M N RANADE Vs. BANK OF MAHARASHTRA

Decided On October 20, 2011
M N Ranade Appellant
V/S
BANK OF MAHARASHTRA Respondents

JUDGEMENT

(1.) Rule. Mr.Shroff waives service of notice on behalf of respondent No.1. The respondent No.2 though served, has not appeared. The affidavit of service qua respondent No.2 may be filed latest by tomorrow. Even otherwise, the respondent No.2 is an Estate Officer of respondent No.1 Bank and the main contesting party is the respondent No. 1, which is a Nationalized Bank. With the consent of the learned Advocates appearing in the matter, rule is made returnable forthwith and heard.

(2.) By way of this petition, the petitioner has challenged the order passed by the City Civil Court, Greater Mumbai, dated 12-10-2011 by which the restoration application submitted by the petitioner-applicant bearing No.59 of 2011, which was filed for restoring the main proceedings i.e. Miscellaneous Appeal No.5 of 2010, is dismissed. The petitioner herein had challenged the order passed by the Estate Officer appointed under Section 3 of the Public Premises (Eviction of Unauthorized Occupants) Act, 1971, dated 27-01-2010 in Eviction Case No.1 of 2007. The said eviction order was challenged by the petitioner by way of Miscellaneous Appeal No.5 of 2010. At the time of filing of the appeal, the petitioner preferred an interim application for stay and the learned Judge of the City Civil Court passed an ex-parte order staying the order passed in Eviction Case No.1 of 2007. Thereafter, the appeal of the petitioner was dismissed for default as none was present for the petitioner. The petitioner thereafter, preferred an application for setting aside the order of dismissal by way of preferring the Miscellaneous Application No.59 of 2011. The prayer was made to restore the Miscellaneous Appeal No.5 of 2010 by stating various grounds. The learned Judge found that the grounds mentioned by the petitioner herein for restoring the Appeal, do not inspire confidence. It was found that on perusing the Rozanama, the petitioner and his Advocate are consistently remained absent since 14-03-2011 and even subsequent dates thereafter. It was observed that the Advocate on record is expected to shoulder his responsibility and it is not open to him now to say that the petitioner/appellant is 85 years of age and he is ill. There is no documentary evidence produced on record about the sickness of the appellant/petitioner. The learned Judge of the City Civil Court held that the ad-interim order was obtained without giving notice to the other side and behind the back of the respondents. Considering the aforesaid aspects, the appeal of the petitioner was dismissed. The said order was challenged by the petitioner by way of the present petition.

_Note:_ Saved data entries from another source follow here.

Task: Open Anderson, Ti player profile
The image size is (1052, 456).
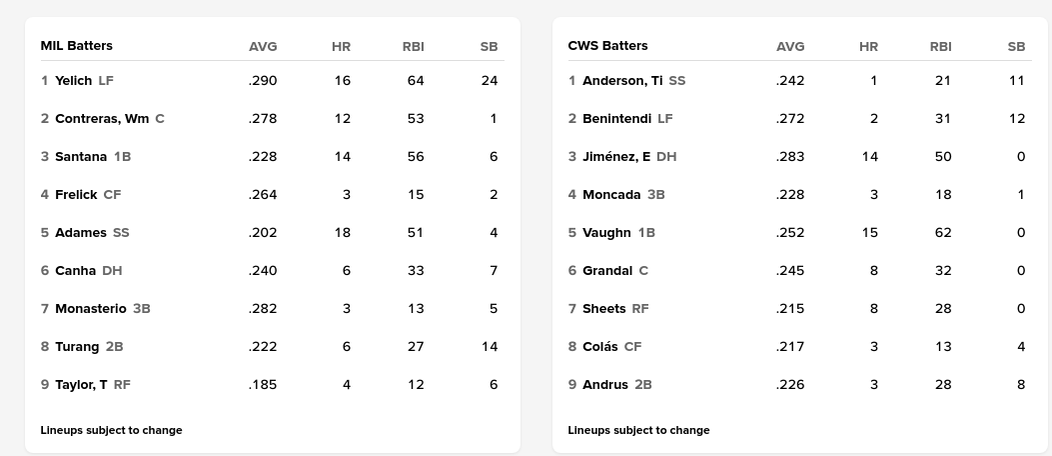Action: coord(622,81)
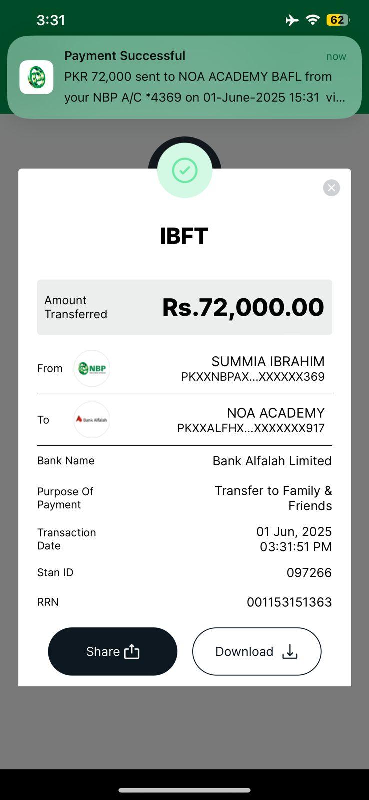
Task: Tap the Bank Alfalah logo
Action: point(92,420)
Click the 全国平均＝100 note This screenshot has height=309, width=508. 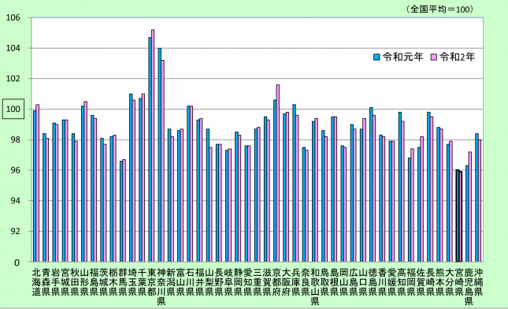pyautogui.click(x=440, y=9)
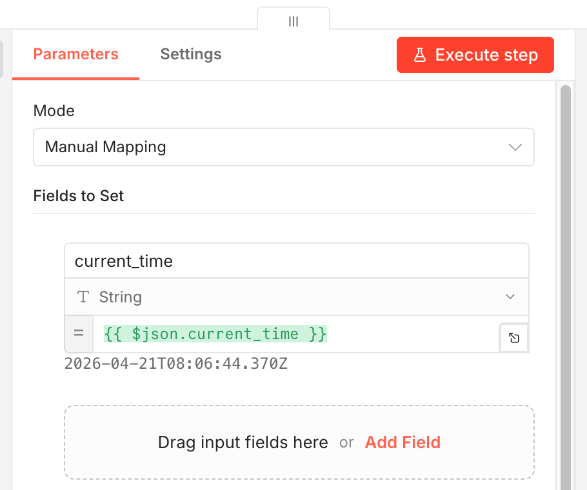The image size is (587, 490).
Task: Open the expanded expression editor icon
Action: pyautogui.click(x=514, y=338)
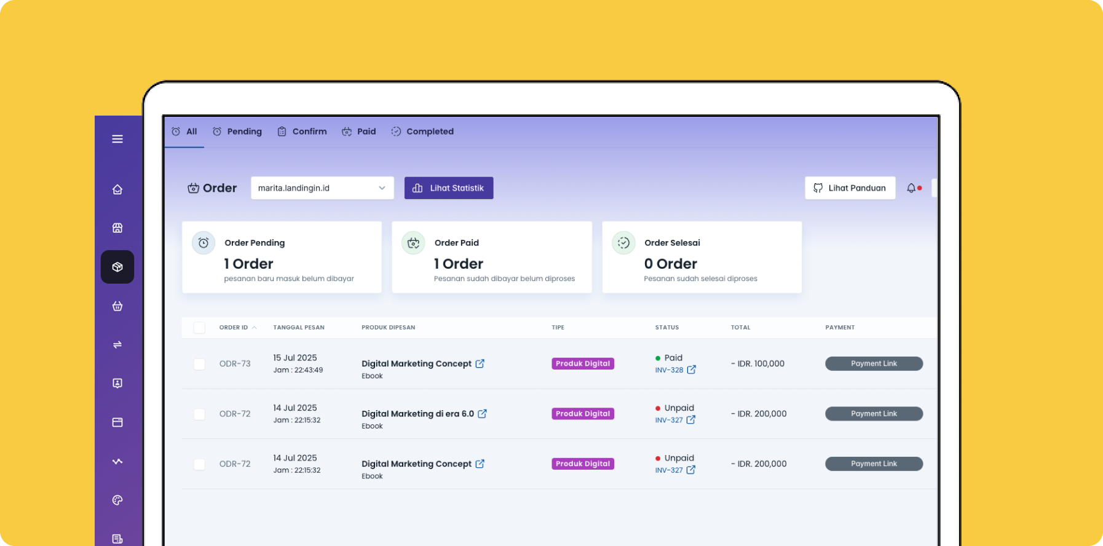Image resolution: width=1103 pixels, height=546 pixels.
Task: Tick the select-all checkbox in table header
Action: coord(199,328)
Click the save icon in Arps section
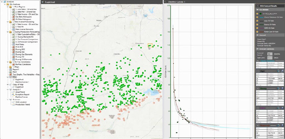The height and width of the screenshot is (139, 285). tap(282, 71)
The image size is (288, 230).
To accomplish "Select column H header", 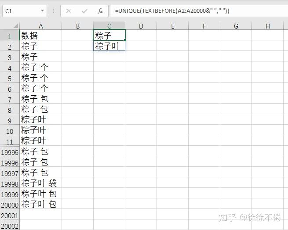I will [x=267, y=26].
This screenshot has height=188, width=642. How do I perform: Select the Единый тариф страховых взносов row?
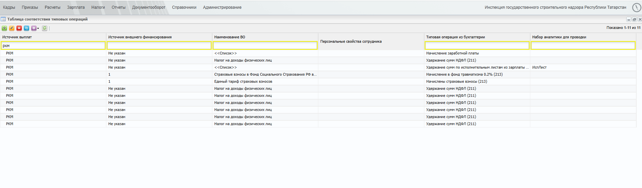[x=318, y=81]
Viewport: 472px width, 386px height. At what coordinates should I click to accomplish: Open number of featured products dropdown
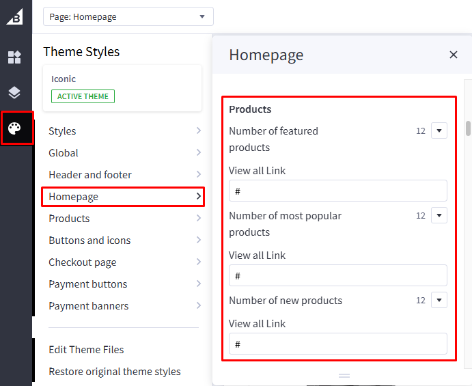coord(439,131)
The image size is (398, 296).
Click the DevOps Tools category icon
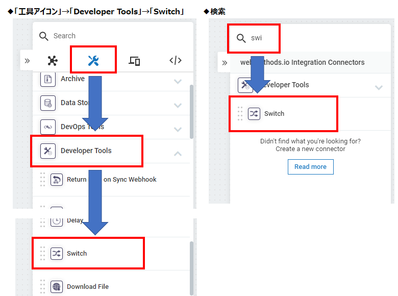48,127
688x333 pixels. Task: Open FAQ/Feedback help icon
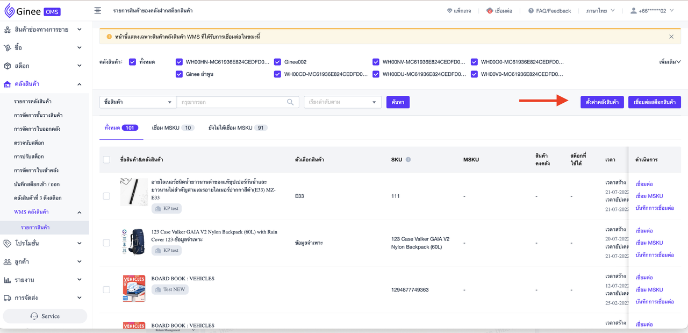(531, 11)
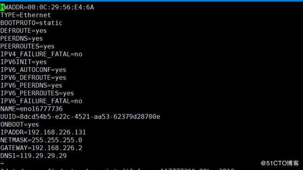Click the TYPE=Ethernet line
Screen dimensions: 303x170
(26, 15)
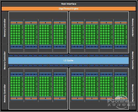138x112 pixels.
Task: Click the upper-right Memory Controller block
Action: 133,28

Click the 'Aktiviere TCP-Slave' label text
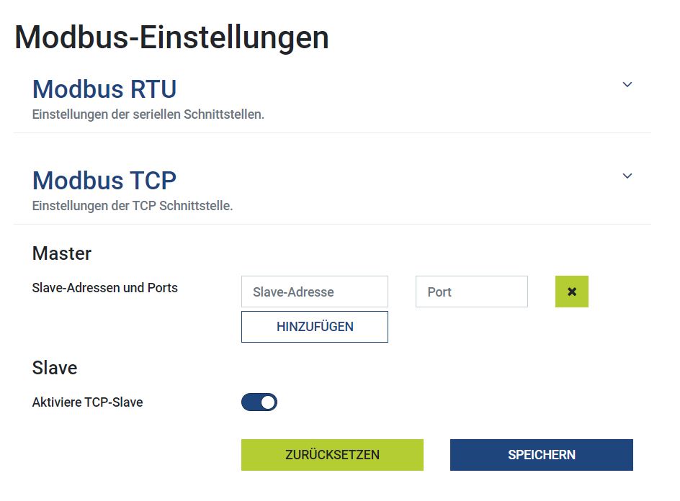tap(88, 402)
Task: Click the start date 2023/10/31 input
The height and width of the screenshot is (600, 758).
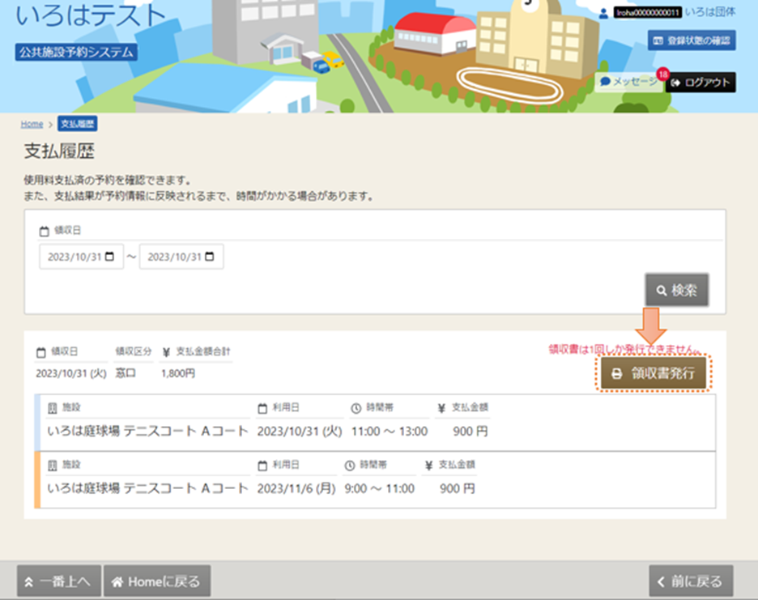Action: pyautogui.click(x=75, y=257)
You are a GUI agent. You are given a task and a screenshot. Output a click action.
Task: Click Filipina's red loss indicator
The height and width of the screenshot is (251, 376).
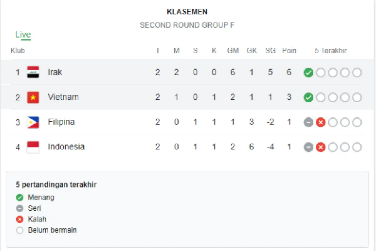click(321, 122)
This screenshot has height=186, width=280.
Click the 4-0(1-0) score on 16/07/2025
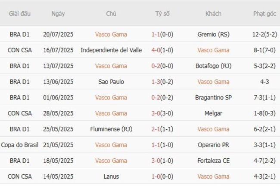coord(162,50)
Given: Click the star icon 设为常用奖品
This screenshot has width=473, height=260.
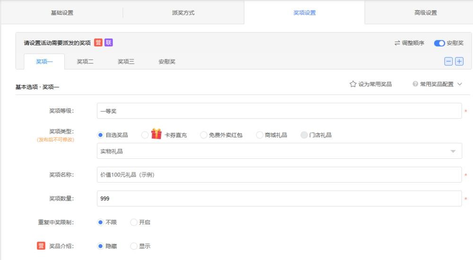Looking at the screenshot, I should [x=353, y=84].
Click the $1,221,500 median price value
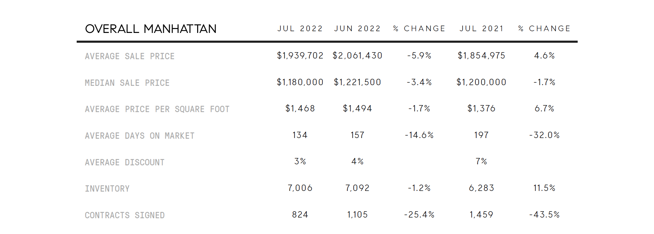Screen dimensions: 654x234 click(357, 82)
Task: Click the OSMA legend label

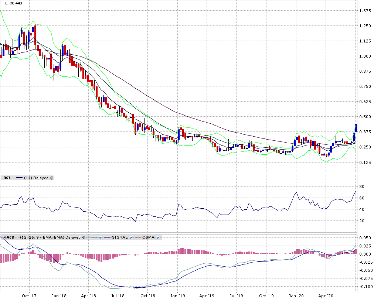Action: (x=148, y=237)
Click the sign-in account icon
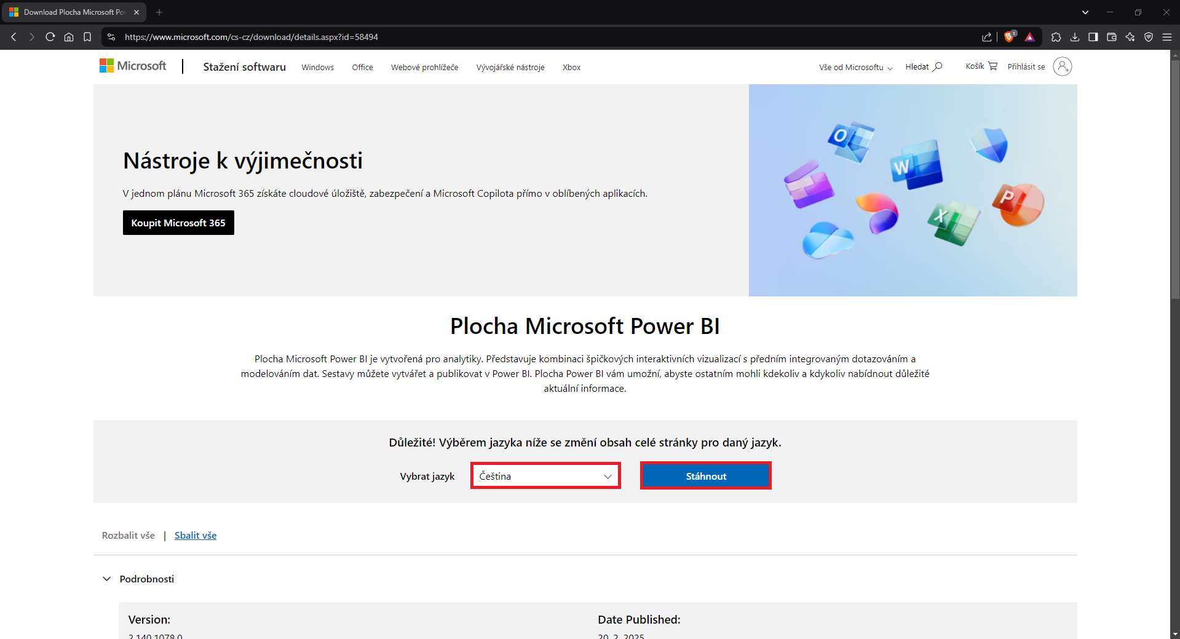Viewport: 1180px width, 639px height. 1063,66
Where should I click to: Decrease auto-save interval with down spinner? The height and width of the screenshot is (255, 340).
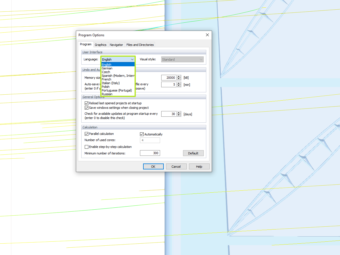(x=179, y=86)
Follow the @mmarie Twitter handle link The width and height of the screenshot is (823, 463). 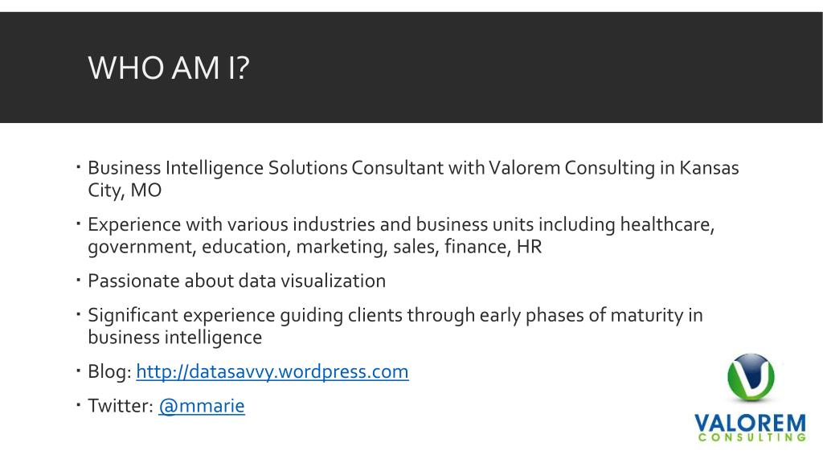tap(202, 406)
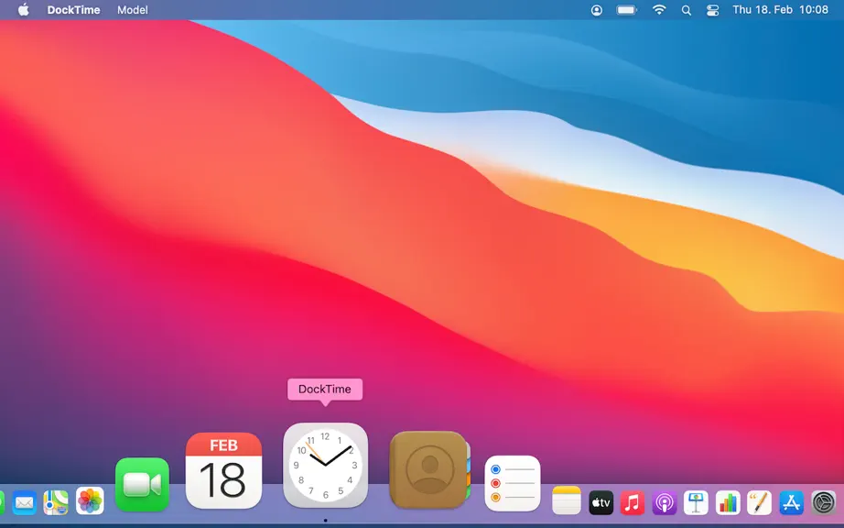Launch the Podcasts app
Screen dimensions: 844x528
click(665, 502)
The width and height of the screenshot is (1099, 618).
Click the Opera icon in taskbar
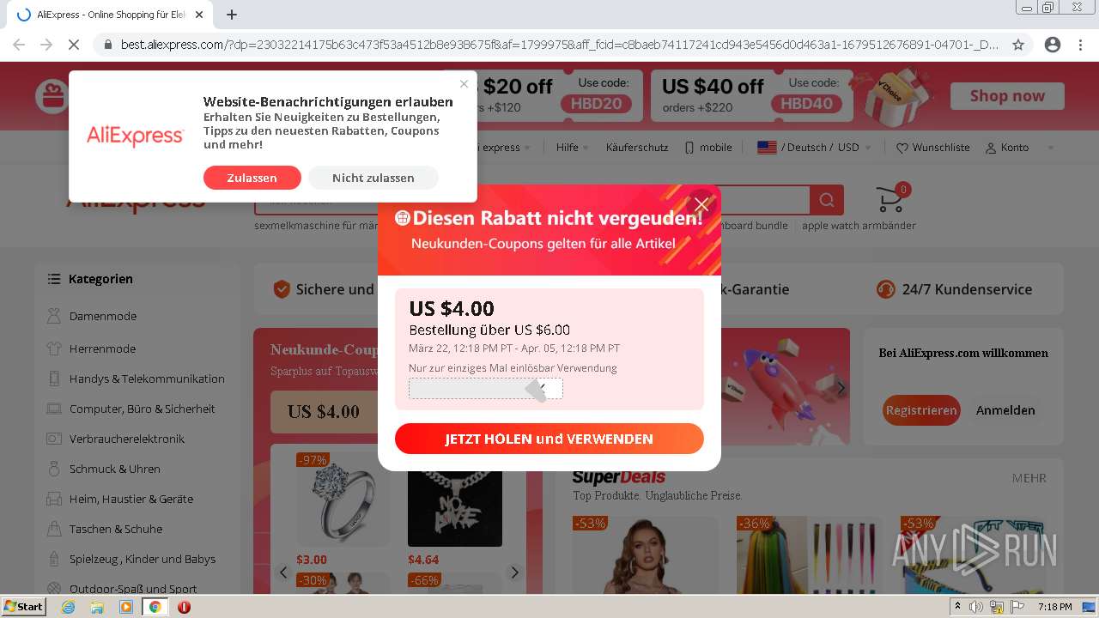tap(184, 607)
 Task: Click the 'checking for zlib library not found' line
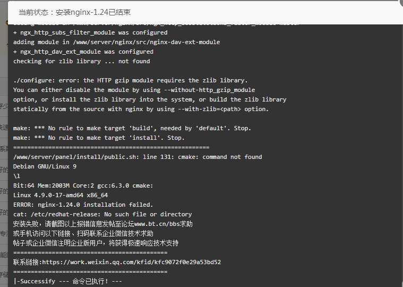(81, 61)
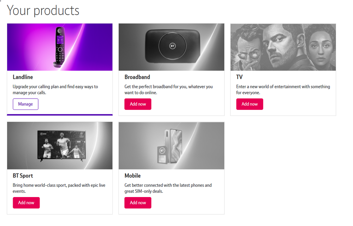The image size is (353, 226).
Task: Open the Landline phone handset image
Action: (x=60, y=47)
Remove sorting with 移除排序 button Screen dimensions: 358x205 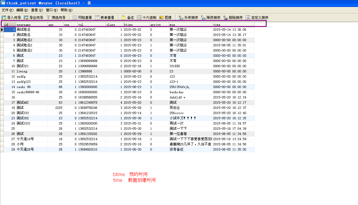(233, 18)
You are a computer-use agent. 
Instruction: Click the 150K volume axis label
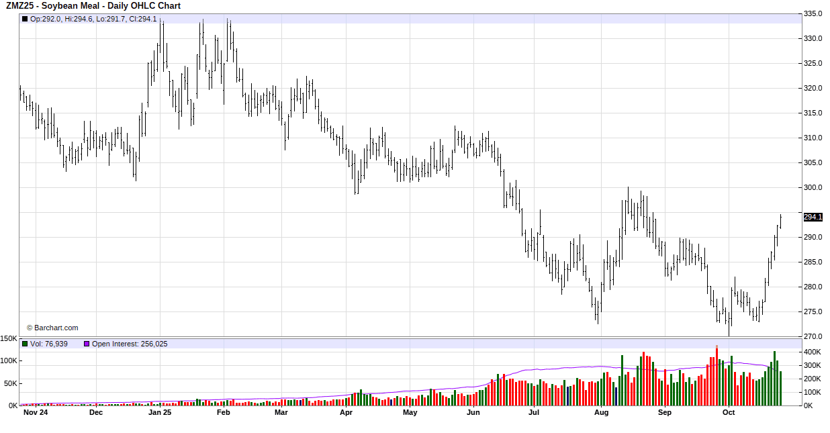coord(9,339)
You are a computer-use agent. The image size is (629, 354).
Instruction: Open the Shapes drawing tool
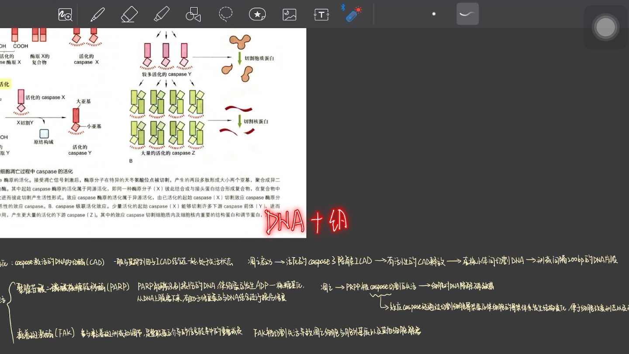coord(193,14)
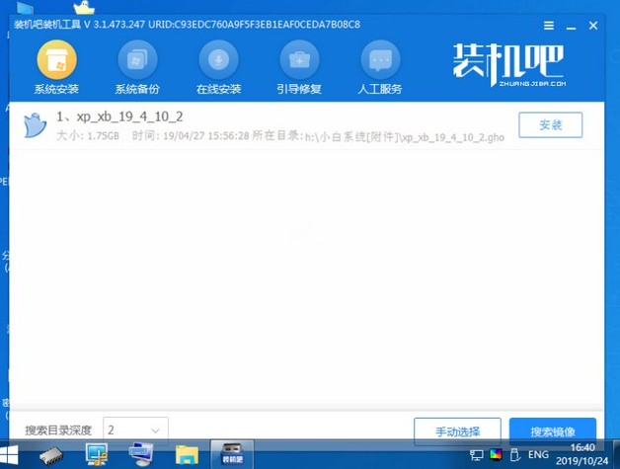Open the 在线安装 online install icon
Image resolution: width=620 pixels, height=469 pixels.
[x=219, y=60]
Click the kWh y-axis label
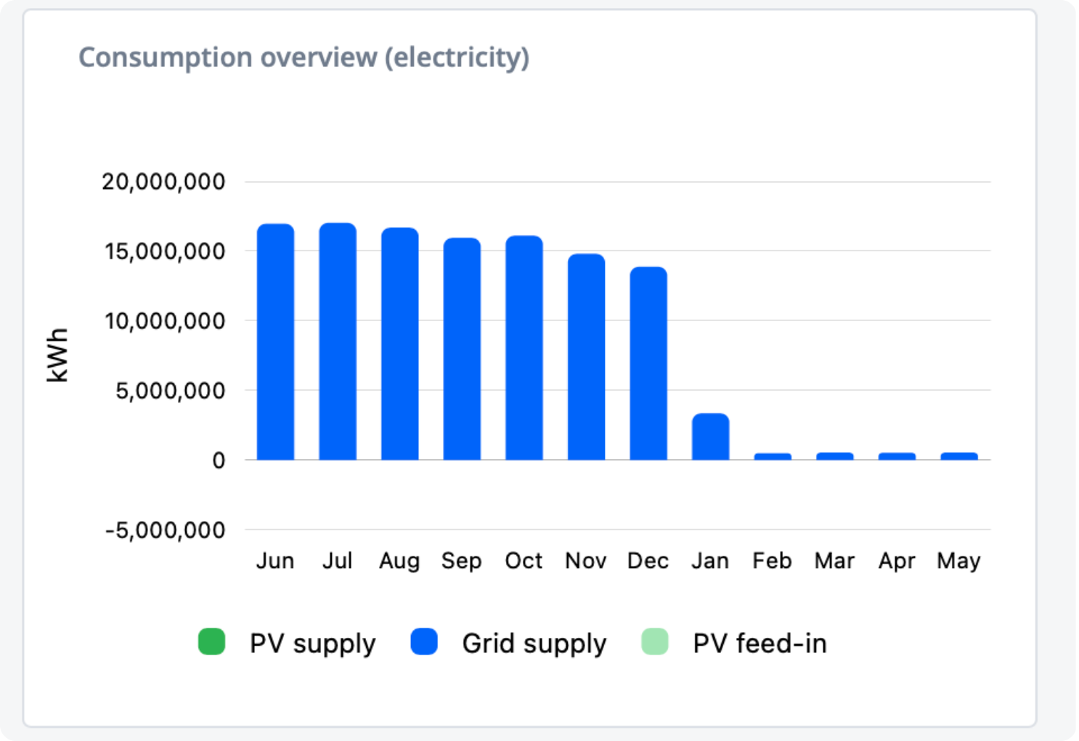 tap(57, 355)
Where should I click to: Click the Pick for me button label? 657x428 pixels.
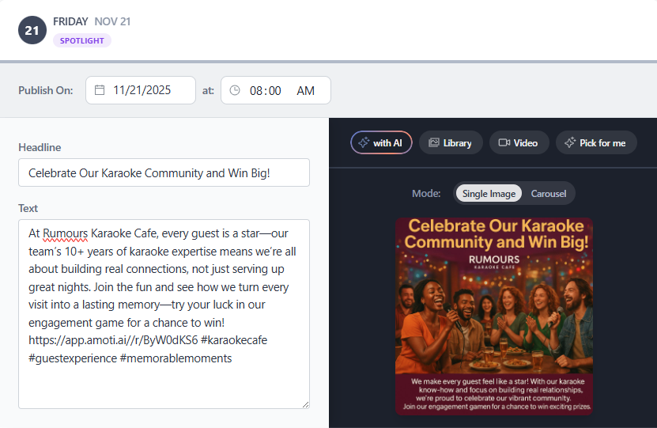point(602,143)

(3.) The learned counsel for the petitioner submits that the ad- interim order was obtained in an appropriate manner and though, attempts were made to serve the other side, the petitioner could not succeed in serving notices to the other side and in view of the urgency, the learned Judge after satisfying himself and looking to the urgency, had granted ad-interim order. It is submitted that for restoring the matter, it was not open to the learned Judge to consider as to whether the ad- interim order was obtained appropriately or not, as she was required to consider only the aspect regarding restoring the appeal which was dismissed for default. She further submits that if the appeal is restored, the petitioner undertakes before this Court that no adjournment will be sought for and the petitioner's Advocate will argue the matter as and when it is listed for hearing.